Lembremos que a exasperação popular com a política é algo que já vinha acontecendo com a candidatura Bolsonaro, que semeou campanhas retóricas. Ele, por arroubos de palanque, aos olhos da plateia de eleitores, de quando em quando, emitia declarações de estímulo ao sectarismo. Basicamente, algo que pode ser visto ao longo de sua carreira política (ver, por exemplo, aqui e aqui). O inquietante é que agora, como presidente da República, com a caneta na mão e usando o Twitter como um atiçador de lareira (ler aqui), a temperatura tende a aumentar. Neste passo, cabe análise objetiva. Vejamos.
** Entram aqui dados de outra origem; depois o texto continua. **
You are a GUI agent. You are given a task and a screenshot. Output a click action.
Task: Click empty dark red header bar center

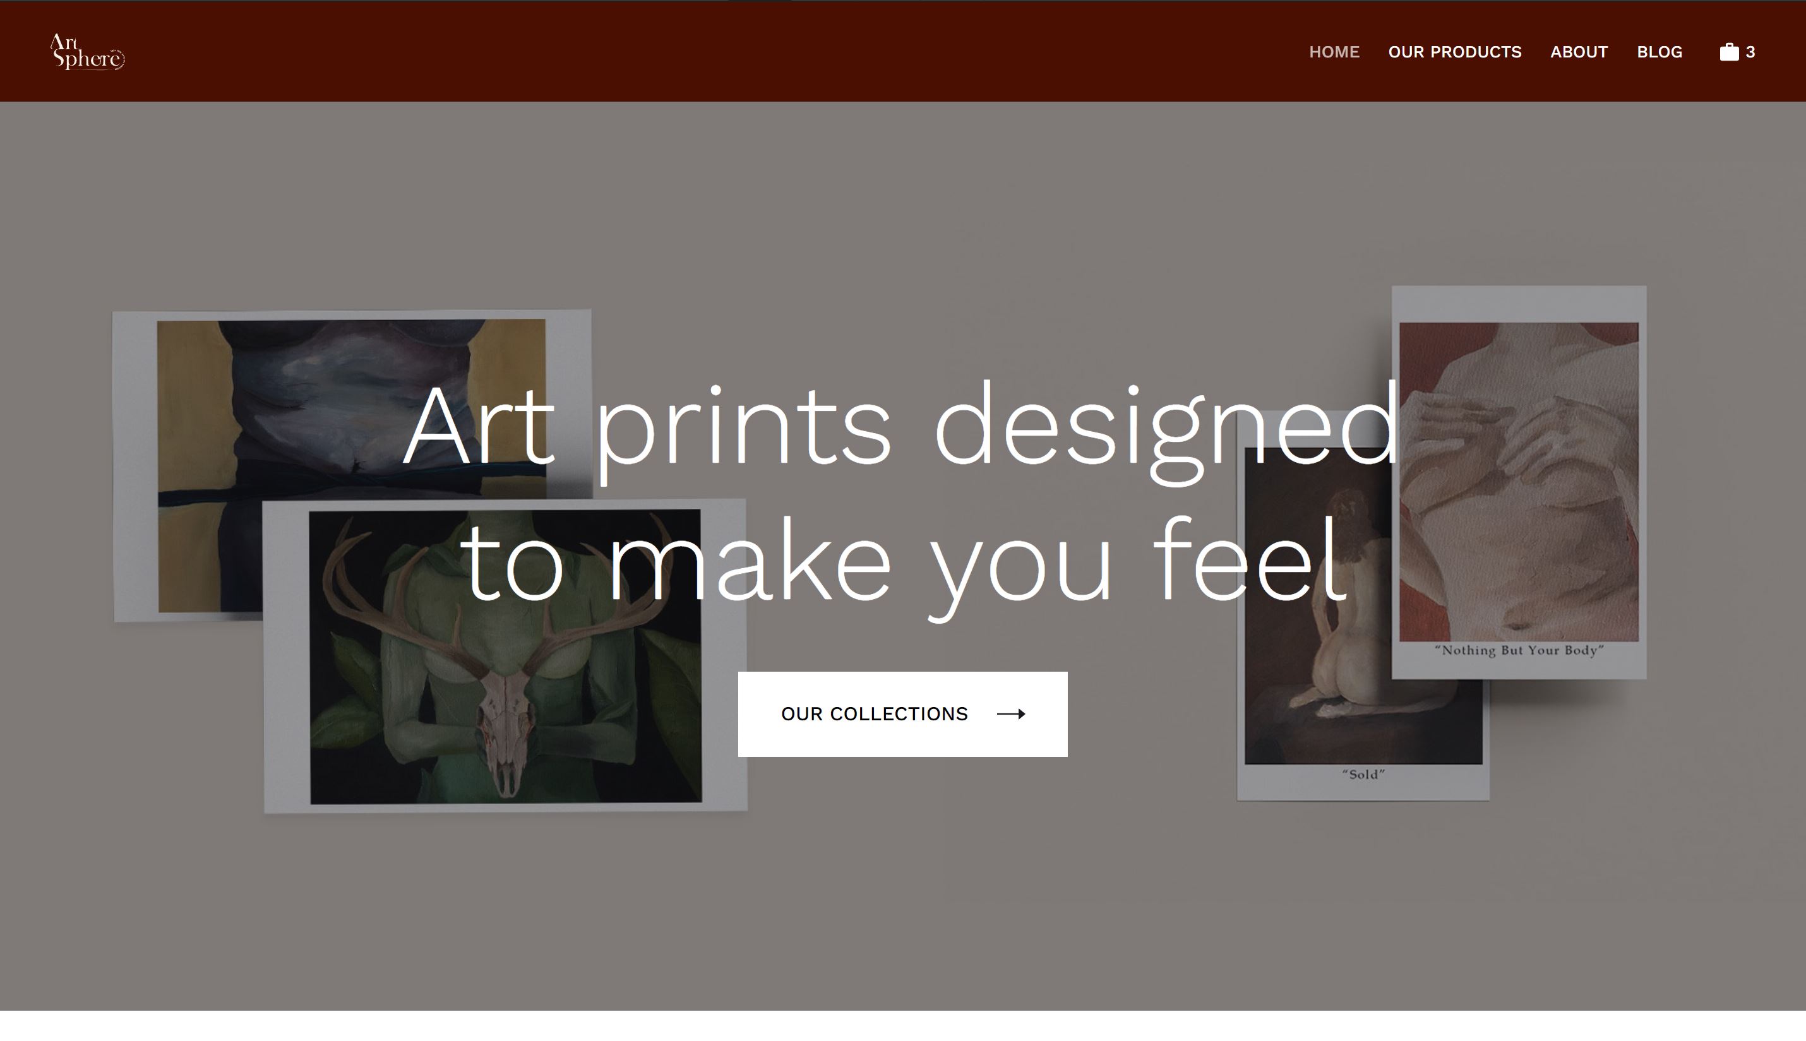point(715,51)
No início do governo, empunhando a bandeira do combate à corrupção, ao invés de desenvolver um discurso mais plural possível, a equipe administrativa avistou um "target" no radar. Trata-se, dentro do espectro político, da "esquerda", que foi apontada pelo estafe como "inimiga da pátria". E o ódio a um inimigo funciona como gatilho para dar aval à caçada — no viés ideológico —, com promessa de "limpeza do Estado". Pois bem. Cabe reflexão. A tanto é preciso dizer três coisas. A primeira é que o discurso do presidente é fincado num dogmatismo ideológico, via articulação retórica, com jargões do uso cotidiano, usados para convocar a atenção pública ("opinião geral"). É certo que isso tudo interessa à sala de aula para demarcar os sentidos (multissignificação) do termo "ideologia". A segunda é que os ministros que compõem o núcleo raiz da equipe (Educação, Relações Exteriores e Direitos Humanos), seguem a mesma linha e conduzem a opinião da "maioria" por um discurso de sensos (verdades). A terceira, mais crítica, e aqui defendida, é que a corrupção independe de ideologia, porque afeta tanto grupos à direita, quanto à esquerda. É nesse ponto que queremos chegar.
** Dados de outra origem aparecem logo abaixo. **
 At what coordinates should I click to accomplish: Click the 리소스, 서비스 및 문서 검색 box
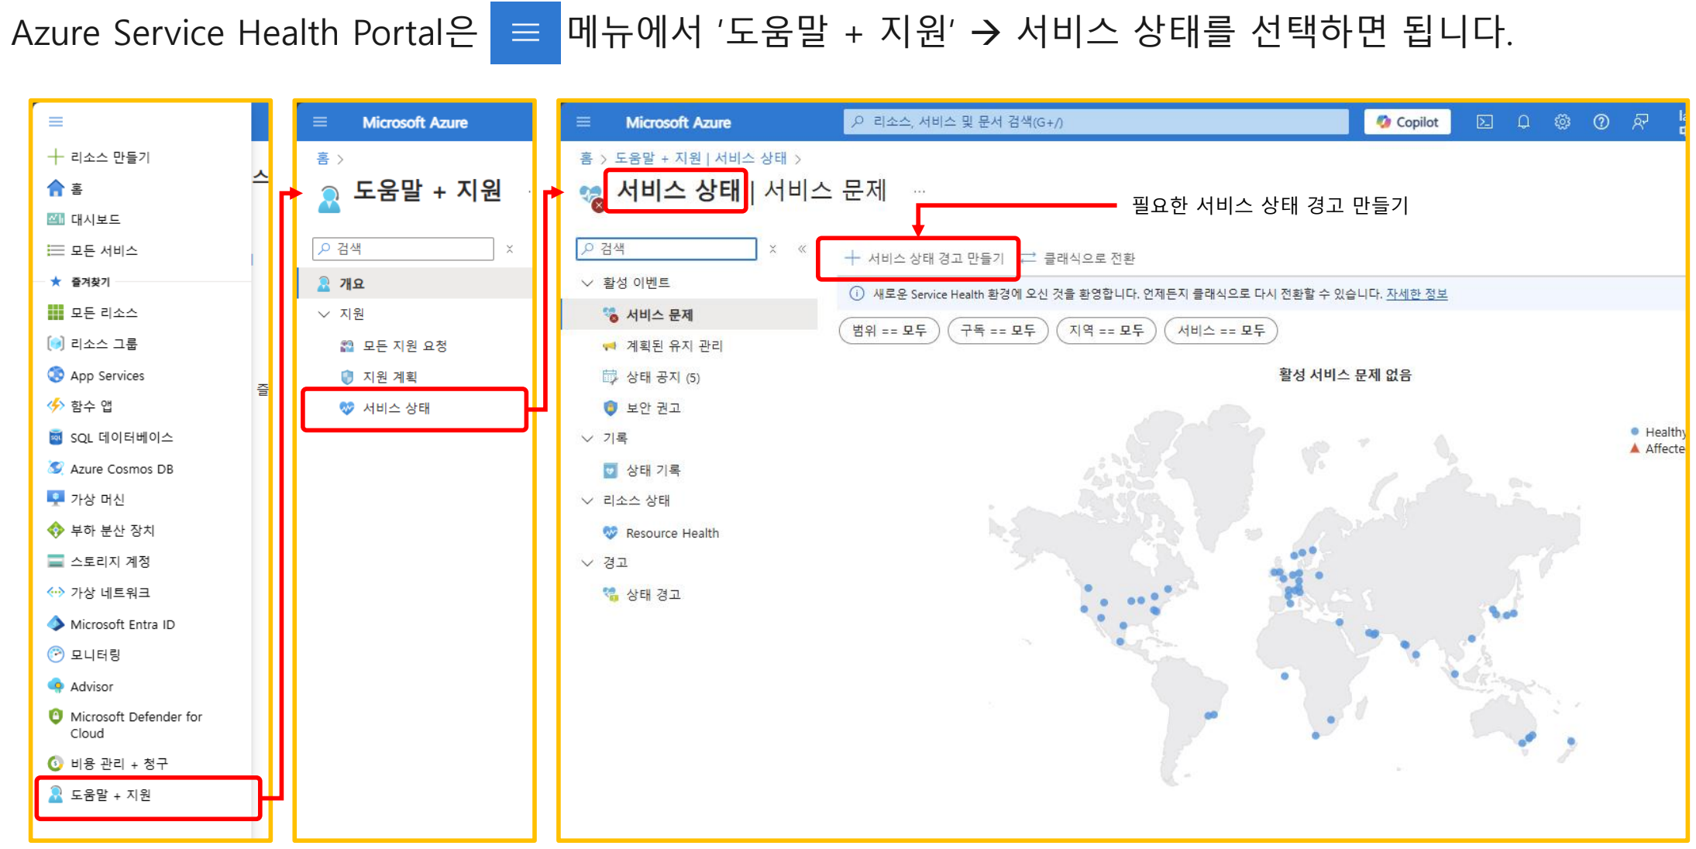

Porém, quando a "maioria" já está convencida de que existe um inimigo e um caminho para a virtude, pois uma "nova era" virá, tem-se um sinal inquietante: em situações que afloram as diferenças, essa "maioria" tem apresentado uma baixa tolerância a reflexões críticas. Sim, há uma massa que tem feito ataques pessoais, nunca contestações às críticas. E é preciso que se diga: pessoas estão começando a sentir medo de expressar suas opiniões, não apenas por temor às reações violentas desta massa (que sempre existiu), mas por tais reflexos estarem, agora, simbolicamente chancelados pelo Governo (o caso do deputado Jean Wyllys é a ponta de um iceberg).

Assim, de entrada, que fique mais claro: escrevemos esta coluna por três motivos. Primeiro, porque se tantos diziam haver uma "ideologia" no Brasil, palavra com muitos sentidos, é cabível, antes de usá-la da boca para fora, que se entenda – no mínimo – um deles, ao menos o sentido predominante do termo. Eis aí uma questão que pode aguçar problemas em tela de aumento[2]. E esta palavra "ideologia", na encruzilhada entre direções, haja vista sua amplitude e imprecisão, possui uso corrente, sim, que, aliás, é abordado em qualquer Universidade séria. Ora, a "ideologia", em sentido tônico, está ligada a uma visão distorcida de mundo. Desta forma, a "ideologia", aqui, em rápido comentário, é uma linhagem de algo que é irrefletido na sociedade. Ou melhor: é algum tanto impregnado na estrutura estatal, mas que a turma da sociedade, mesmo enganada, não percebe.

Dito isso, estamos diante de um desafio. É aqui que entra o segundo motivo desta coluna. Em alguma medida, o atual governo (e seu círculo) cai na mesma armadilha que tenta desarmar: troca uma ideologia por outra. Como vimos acima, fica patente seu caráter ideológico no (re)aparelhamento do Estado.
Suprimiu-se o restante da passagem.